Le angioplastiche coronariche primarie nel 2016 sono state 35.355 in Italia, un valore esattamente triplicato rispetto a 15 anni fa. Ciò mi porta ad affermare che il nostro sistema sanitario garantisce oggi a una persona colpita da infarto del miocardio la migliore cura possibile ossia la riperfusione meccanica attraverso un catetere con palloncino e l’impianto di uno stent. Se effettuato entro sei ore dall’infarto rappresenta il modo più efficace per salvare una vita, ridurre il rischio di un nuovo infarto e di ischemie ricorrenti, inoltre migliora la sopravvivenza a lungo termine.

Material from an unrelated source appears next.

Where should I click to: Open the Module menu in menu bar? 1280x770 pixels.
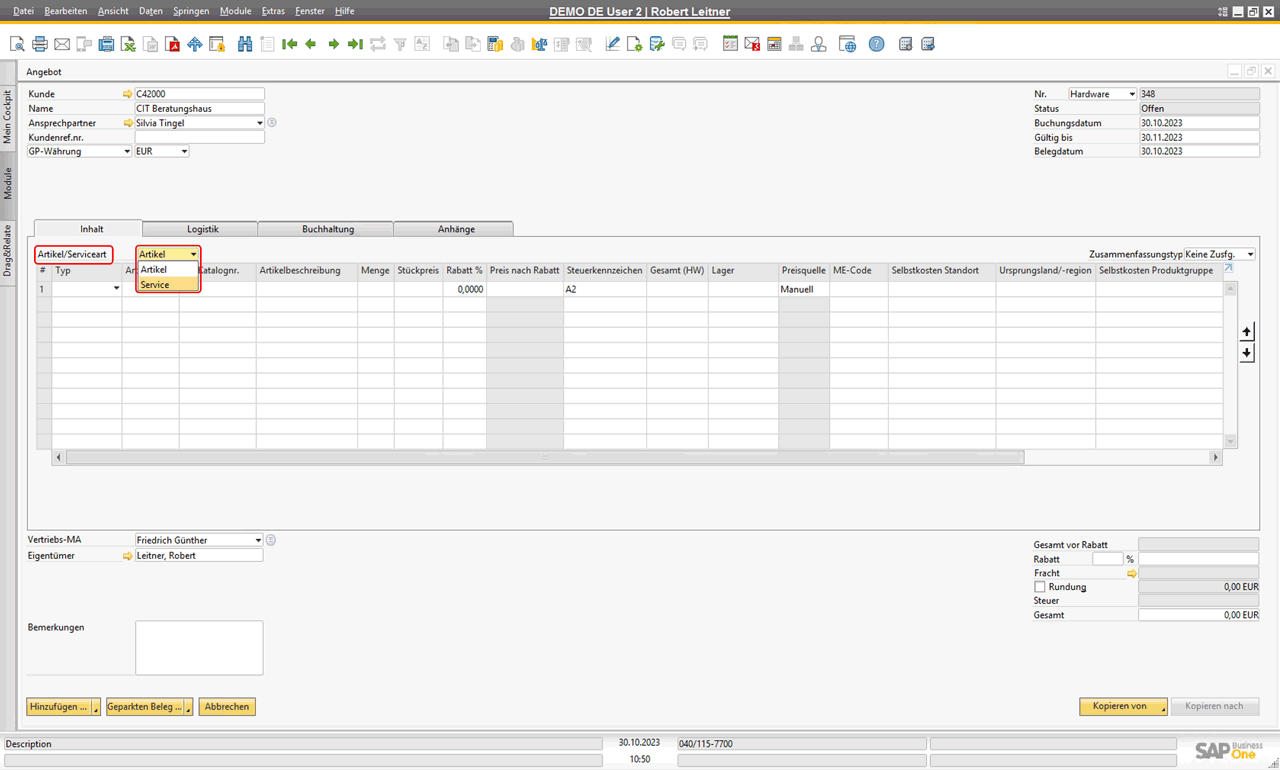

L’Italia primeggia in Europa in questa speciale graduatoria, davanti a paesi come Francia e Gran Bretagna” – ha spiegato Giuseppe Musumeci, Presidente Gise.

Il Rapporto di attività GISE 2016 è stato presentato a Firenze, il 20 aprile scorso, nel corso della seconda edizione di “Thinkheart with GISE”, appuntamento promosso dalla Società italiana di cardiologia interventistica per mettere a confronto clinici e decisori, istituzioni e società civile sui nuovi modelli di governo della sanità, in particolare della cardiologia.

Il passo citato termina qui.